12 Moreover, no one knows when their
hour will come:
This morning I was
reading in 1 Samuel 17. It’s a story
full of questions and wonder and passion and faith. As mentioned in another blog: Family Ties, David was going from group to group asking
what would be the reward for killing the giant Goliath. The soldiers all set out wealth and honor and
the hand of a princess as the prize to be claimed. They all knew the answer, so it wasn’t really
a foreign idea or a new question, obviously.
David would leave one group as soon as he got an answer and go to
another. That fact was always odd to me
since he was going to be the one to ultimately accomplish the feat. But if you read it as though you’ve never
read it before, it might seem that David was trying to inspire confidence and
action within the heart of some would be champion. There were no champions to face Goliath among the army of Israel .
What David said was overheard and reported to
Saul, and Saul sent for him.
David said
to Saul, “Let no one lose heart on account of this Philistine; your
servant will go and fight him.”
Saul
replied, “You are not able to go out against this Philistine and fight
him; you are only a young man, and he has been a warrior from his youth.”
But David
said to Saul, “Your servant has been keeping his father’s sheep. (I’m sure that
statement caught Saul’s confidence right off.)
When a lion or a bear came and carried off a sheep from the
flock, I went after it, struck it and rescued the sheep from its mouth.
When it turned on me, I seized it by its hair, struck it and killed
it.

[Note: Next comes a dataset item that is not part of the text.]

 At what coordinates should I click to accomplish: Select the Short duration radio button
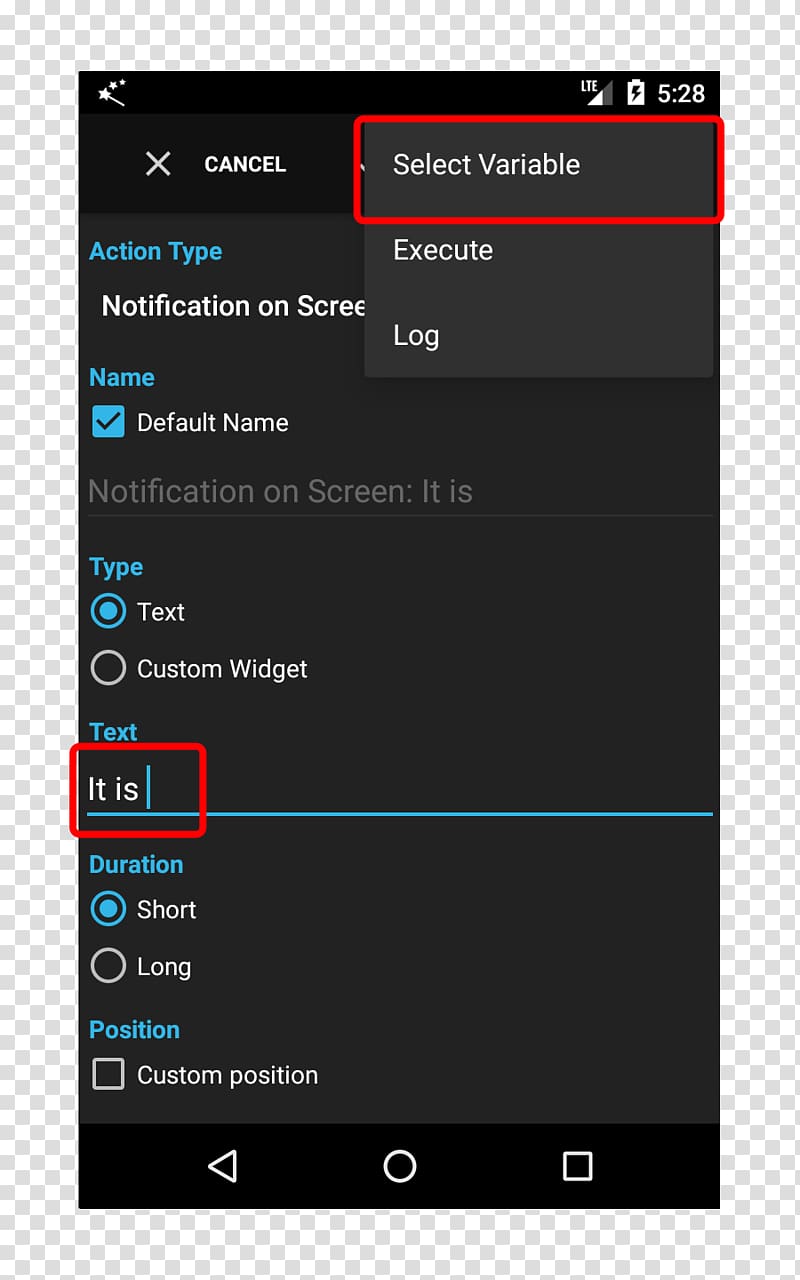108,909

Your servant has killed both the lion and the bear; this
uncircumcised Philistine will be like one of them, because he has defied the
armies of the living God. The Lord who rescued me
from the paw of the lion and the paw of the bear will rescue me from the
hand of this Philistine.”
Saul said to
David, “Go, and the Lord be with you.”
There were stories
aplenty passed from generation to generation of victories and intervention by
God on Israel's behalf. David had learned to trust and
follow God as a shepherd boy. When he
was first introduced to Saul he was described as a warrior and yet he’d never
fought in an army. His son Solomon would in his old age pen the words at the opening of this write.
They most likely came from the heart of his father the warrior king.
In Psalm 33, David
wrote:
No
king is saved by the size of his army;
no warrior escapes by his great strength.
A horse is a vain hope for deliverance;
despite all its great strength it cannot save.
But the eyes of the Lord are on those who fear him
no warrior escapes by his great strength.
A horse is a vain hope for deliverance;
despite all its great strength it cannot save.
But the eyes of the Lord are on those who fear him
It becomes obvious
that the message of this encounter with a lethal opponent is that with God you will
succeed at any task where trust meets need.
David didn’t use Saul’s armor to protect himself. He knew that his protection was in God or it
wasn’t. He knew that his victory would
be in God or it wouldn’t. That’s why he
could approach a giant with only a shepherd’s staff and 5 stones. It makes a great story. But what if you can’t believe that much? We often feel that faith is a quantitative
substance and some of us have it and others don’t. And yet, God addresses that issue within
scripture as well.
Isaiah 30: 15 This
is what the Sovereign Lord, the Holy One of Israel, says:
“In repentance and rest is your
salvation,
in quietness and trust is your strength,
but you would have none of it.”
in quietness and trust is your strength,
but you would have none of it.”
I must admit that
I want to see the miraculous. I want God
to come in like the waters in Lord of the Rings. I want instant harmless undemanding results
by just asking. I want God’s favor in my
fights without any test. You know, there
have been those moments in my life. They
were awesome. Yet there have been many
times when a fellow soldier had to lift my head out of the dirt to see that the
enemy was vanquished. And some people
have died in the process. If my hope is
only in my own desire, if my pride is only in my reputation, if earthly
destruction is my only fear, then I will not see the power and deliverance of
my God.
When Esther’s "I can't" message was reported to Mordecai, Esther 4, he sent back this answer:
“Do not think that because you are in the king’s house you alone of all the
Jews will escape. For if you remain silent at this time,
relief and deliverance for the Jews will arise from another place,
but you and your father’s family will perish. And who knows but that you have
come to your royal position for such a time as this?”
I’ve always
thought of the statement in Ecclesiastes “Moreover, no one knows when their
hour will come:” to refer to death and perhaps it may ultimately. But today I reconsidered it. We each have pivotal roles within our own
time and chance that call us in a day, in an hour to be champions: more than the
average human seems capable of. How can
we win that war? Will we trust, commit
and quietly say “This enemy will fall because he has defied the armies of the living
God”? Or will we stand back and wait for the best from another champion?